For years economists and policymakers in the United State have been expressing fears that America would enter a Japanese-style deflation and thereby experience a lost decade like Japan in the 1990s. One of the earliest examples was the October 1999 Woodstock Vermont conference (later published in the Journal of Money Credit and Banking) on how to avoid deflation, which may have been an impetus to the Fed’s decision to hold interest rates so low in the period from 2003-2005. In his recently published history of the Federal Reserve Volume 2, Allan Meltzer reports, based on conversations at the time, that “Chairman Alan Greenspan believed and said that the country faced risk of deflation” during this period. Concerns about deflation are clearly on the minds of members of the FOMC as they meet next week.

It was therefore very helpful and quite refreshing that Bank of Japan Governor Masaaki Shirakawa’s chose to address this issue in a speech this week at the Bank of Japan, Uniqueness or Similarity? Japan’s Post-Bubble experience in Monetary Policy Studies. Hearing from a person in a top leadership position who can reflect on the experience of dealing with deflation is very useful right now. I heard the speech in person and can report that many in the audience (including me) were very positive about the interesting ideas, the clarity of the exposition, and the many helpful charts.
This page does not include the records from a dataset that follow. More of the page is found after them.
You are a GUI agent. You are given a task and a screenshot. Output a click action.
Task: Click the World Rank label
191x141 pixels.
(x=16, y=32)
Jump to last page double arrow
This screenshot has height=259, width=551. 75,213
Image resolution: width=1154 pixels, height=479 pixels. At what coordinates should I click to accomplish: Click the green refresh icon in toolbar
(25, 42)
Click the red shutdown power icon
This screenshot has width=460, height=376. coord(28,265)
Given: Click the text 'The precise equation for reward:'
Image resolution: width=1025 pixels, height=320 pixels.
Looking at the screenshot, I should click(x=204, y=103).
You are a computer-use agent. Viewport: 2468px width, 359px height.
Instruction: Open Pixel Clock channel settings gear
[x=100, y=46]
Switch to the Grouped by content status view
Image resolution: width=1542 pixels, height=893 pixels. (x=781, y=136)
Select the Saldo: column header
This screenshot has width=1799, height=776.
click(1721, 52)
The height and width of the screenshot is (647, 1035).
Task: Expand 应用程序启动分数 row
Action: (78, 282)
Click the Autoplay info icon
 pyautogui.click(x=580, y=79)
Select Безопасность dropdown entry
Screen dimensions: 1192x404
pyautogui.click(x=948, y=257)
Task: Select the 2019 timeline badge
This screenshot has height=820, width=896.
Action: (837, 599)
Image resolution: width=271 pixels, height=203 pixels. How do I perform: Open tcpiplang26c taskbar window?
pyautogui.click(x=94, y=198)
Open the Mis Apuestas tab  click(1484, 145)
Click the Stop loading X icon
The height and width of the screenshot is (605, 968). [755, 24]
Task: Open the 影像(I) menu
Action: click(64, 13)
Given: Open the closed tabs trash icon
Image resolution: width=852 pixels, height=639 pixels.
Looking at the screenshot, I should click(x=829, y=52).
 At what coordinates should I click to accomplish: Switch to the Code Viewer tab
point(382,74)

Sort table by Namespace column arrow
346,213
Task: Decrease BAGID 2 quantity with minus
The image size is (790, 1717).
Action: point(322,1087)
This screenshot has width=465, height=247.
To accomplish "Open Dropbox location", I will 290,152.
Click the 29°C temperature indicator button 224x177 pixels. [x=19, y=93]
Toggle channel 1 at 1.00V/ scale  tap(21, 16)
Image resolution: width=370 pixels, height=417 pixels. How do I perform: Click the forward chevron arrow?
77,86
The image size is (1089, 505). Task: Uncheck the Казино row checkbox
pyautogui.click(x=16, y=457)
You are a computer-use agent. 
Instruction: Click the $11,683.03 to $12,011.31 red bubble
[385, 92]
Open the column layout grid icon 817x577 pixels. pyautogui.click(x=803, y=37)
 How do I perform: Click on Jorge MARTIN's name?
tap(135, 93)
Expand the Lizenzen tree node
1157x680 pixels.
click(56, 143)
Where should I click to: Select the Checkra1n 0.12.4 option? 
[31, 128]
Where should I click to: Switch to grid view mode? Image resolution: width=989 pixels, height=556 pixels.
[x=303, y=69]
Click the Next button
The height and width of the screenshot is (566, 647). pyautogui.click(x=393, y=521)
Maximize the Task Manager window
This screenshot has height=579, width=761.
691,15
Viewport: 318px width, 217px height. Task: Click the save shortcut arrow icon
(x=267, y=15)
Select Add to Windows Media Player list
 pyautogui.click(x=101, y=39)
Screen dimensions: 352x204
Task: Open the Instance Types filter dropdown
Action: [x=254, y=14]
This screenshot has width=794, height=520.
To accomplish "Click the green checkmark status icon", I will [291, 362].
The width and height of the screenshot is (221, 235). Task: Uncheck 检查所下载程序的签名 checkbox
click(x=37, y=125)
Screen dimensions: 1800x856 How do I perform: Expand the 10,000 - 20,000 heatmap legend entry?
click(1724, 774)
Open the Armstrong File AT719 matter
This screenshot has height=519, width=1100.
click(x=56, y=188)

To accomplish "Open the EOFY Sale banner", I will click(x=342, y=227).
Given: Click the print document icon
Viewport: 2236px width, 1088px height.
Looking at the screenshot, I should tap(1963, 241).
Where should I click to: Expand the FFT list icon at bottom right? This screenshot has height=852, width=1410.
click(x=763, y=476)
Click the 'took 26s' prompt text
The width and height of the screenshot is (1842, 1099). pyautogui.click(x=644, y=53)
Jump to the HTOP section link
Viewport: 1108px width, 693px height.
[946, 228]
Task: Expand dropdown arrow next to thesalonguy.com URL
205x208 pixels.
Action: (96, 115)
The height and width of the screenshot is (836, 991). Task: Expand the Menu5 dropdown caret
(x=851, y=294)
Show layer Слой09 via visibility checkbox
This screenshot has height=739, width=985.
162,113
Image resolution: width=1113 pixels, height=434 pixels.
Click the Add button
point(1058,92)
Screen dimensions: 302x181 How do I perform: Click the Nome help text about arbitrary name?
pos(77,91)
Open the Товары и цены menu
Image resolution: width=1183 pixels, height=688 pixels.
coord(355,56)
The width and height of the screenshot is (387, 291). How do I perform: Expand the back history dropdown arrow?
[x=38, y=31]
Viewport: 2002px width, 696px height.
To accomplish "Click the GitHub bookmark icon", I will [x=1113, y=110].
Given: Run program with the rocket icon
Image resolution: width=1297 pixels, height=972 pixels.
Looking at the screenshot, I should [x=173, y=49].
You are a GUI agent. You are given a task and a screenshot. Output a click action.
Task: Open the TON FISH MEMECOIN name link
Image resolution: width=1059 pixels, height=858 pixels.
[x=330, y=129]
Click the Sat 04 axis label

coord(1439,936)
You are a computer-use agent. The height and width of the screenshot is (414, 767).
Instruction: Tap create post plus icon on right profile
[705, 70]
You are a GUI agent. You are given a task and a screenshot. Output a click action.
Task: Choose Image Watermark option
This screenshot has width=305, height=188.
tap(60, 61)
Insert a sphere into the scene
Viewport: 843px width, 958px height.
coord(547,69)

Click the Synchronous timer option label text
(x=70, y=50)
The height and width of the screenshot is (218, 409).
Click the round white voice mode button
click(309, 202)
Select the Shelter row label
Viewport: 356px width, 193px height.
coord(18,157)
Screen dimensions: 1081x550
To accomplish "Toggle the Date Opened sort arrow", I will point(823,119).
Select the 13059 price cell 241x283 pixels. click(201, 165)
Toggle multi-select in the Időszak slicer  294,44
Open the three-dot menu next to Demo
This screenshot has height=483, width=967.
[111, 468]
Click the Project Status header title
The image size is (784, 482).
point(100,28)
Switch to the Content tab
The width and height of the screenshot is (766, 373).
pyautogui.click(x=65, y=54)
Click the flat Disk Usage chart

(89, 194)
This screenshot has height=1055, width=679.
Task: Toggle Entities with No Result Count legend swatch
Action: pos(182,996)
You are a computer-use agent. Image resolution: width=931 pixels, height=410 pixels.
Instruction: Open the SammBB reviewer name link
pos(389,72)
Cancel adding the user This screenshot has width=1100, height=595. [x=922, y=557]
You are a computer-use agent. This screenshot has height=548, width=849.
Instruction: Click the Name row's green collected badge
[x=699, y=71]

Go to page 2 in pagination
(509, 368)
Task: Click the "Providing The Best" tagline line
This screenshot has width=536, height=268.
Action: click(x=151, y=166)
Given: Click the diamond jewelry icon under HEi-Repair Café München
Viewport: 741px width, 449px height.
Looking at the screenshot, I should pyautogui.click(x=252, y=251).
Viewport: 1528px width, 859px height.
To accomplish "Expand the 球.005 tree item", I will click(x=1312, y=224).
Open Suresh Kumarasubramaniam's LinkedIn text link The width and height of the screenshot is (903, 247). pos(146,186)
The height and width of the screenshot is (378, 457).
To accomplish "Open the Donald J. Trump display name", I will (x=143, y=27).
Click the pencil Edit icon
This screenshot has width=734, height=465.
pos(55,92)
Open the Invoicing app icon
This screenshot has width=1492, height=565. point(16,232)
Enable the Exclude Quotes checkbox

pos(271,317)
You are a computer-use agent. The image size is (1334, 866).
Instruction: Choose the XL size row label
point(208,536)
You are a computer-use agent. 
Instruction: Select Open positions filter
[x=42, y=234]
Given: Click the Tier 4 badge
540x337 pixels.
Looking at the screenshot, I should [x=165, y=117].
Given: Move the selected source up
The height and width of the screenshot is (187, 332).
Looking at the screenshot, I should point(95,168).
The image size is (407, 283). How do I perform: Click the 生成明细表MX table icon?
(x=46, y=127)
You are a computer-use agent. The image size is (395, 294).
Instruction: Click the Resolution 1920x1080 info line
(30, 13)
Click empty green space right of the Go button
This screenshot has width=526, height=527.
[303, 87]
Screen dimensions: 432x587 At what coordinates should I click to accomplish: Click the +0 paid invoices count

The most discussed chart, reproduced here, suggested an eerie similarity between the United States and Japan.

Other interesting points in the speech were that the recent Japanese-style deflation has been remarkably mild compared to the Great Depression and that “Empirical studies on Japan mostly show that quantitative easing produced significant effects on stabilizing the financial system, while it had limited effects on stimulating economic activity and prices.”